PROCESSUAL CIVIL — AgInt nos EDcl no REsp 1545604
Análise documental baseada na ementa oficial do Superior Tribunal de Justiça, organizada para consulta e compreensão do precedente.
Comentário editorial
Nesta leitura prática, a decisão é organizada para mostrar o que o STJ efetivamente registrou e quais dados devem ser conferidos antes de transportar o entendimento para uma situação cotidiana. O recorte processual é AgInt nos EDcl no REsp, julgado por PRIMEIRA TURMA, sob relatoria de GURGEL DE FARIA.
Para o cidadão, o ponto essencial é não tratar a ementa como uma regra automática: fatos, pedidos, fase processual e legislação aplicável precisam ser comparados com o caso concreto.

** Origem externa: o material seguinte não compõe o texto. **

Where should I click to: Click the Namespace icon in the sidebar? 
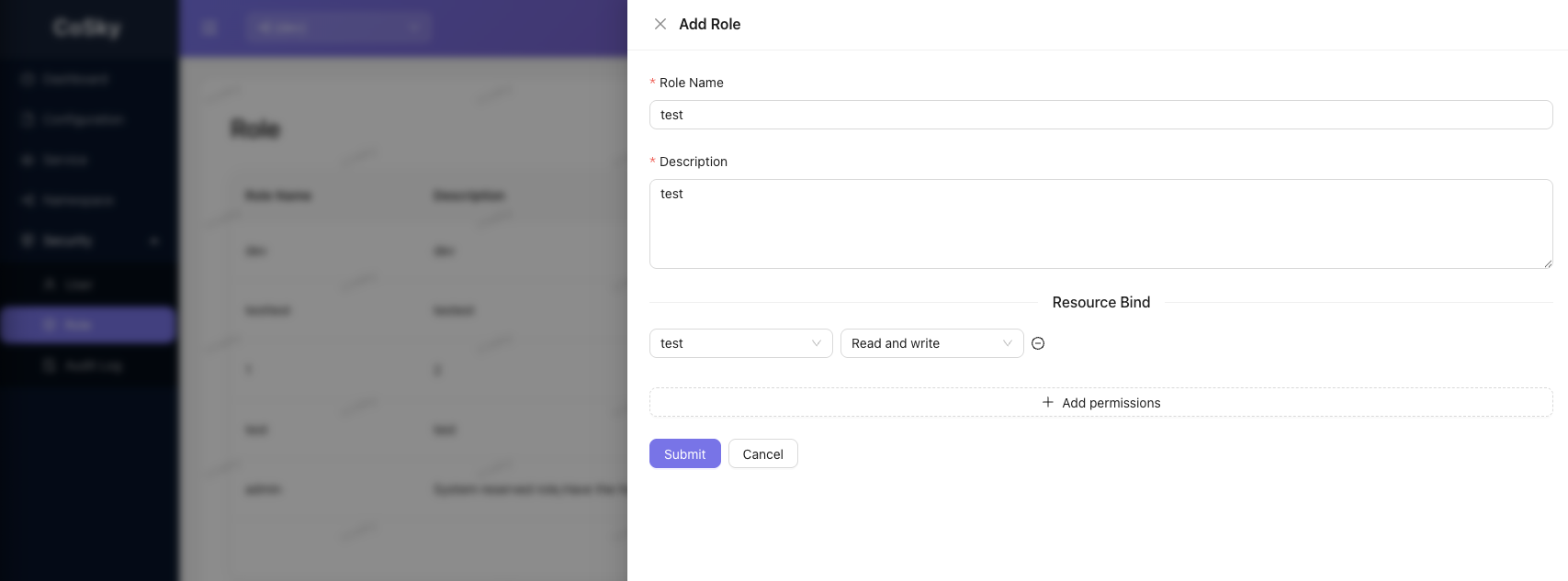coord(28,200)
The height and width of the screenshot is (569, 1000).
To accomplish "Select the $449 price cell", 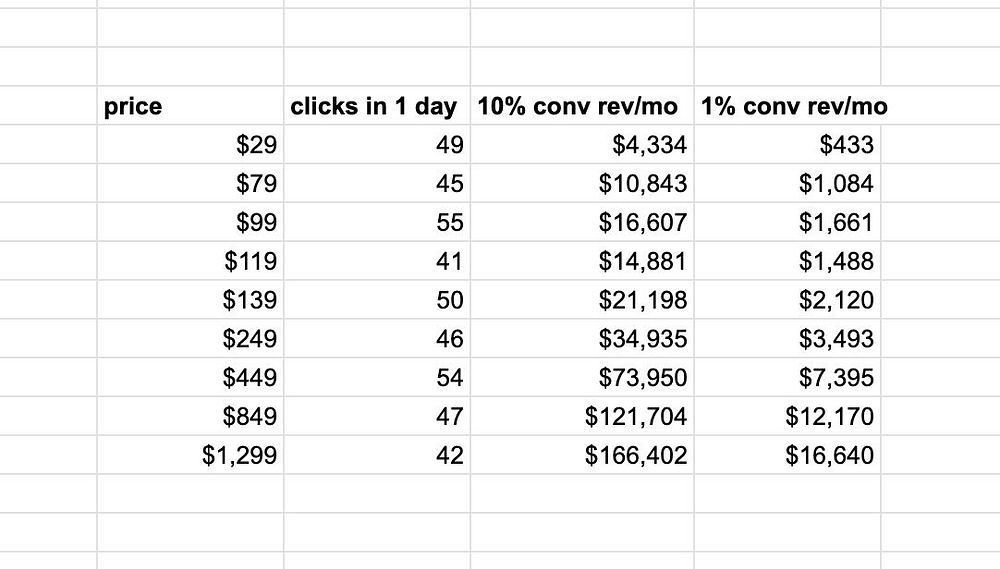I will (x=190, y=378).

Quando o julgamento repercutir em mobilidade, veículos, sanções ou direitos do condutor, essa conexão deve estar expressa no próprio texto oficial.
Pontos centrais da ementa
- EXIGÊNCIA DE RATIFICAÇÃO APÓS NOVO JULGAMENTO.
- A Súmula 579 do STJ, que dispensa a ratificação do recurso especial quando inalterado o resultado anterior, pressupõe que a decisão superveniente não tenha modificado o julgado combatido.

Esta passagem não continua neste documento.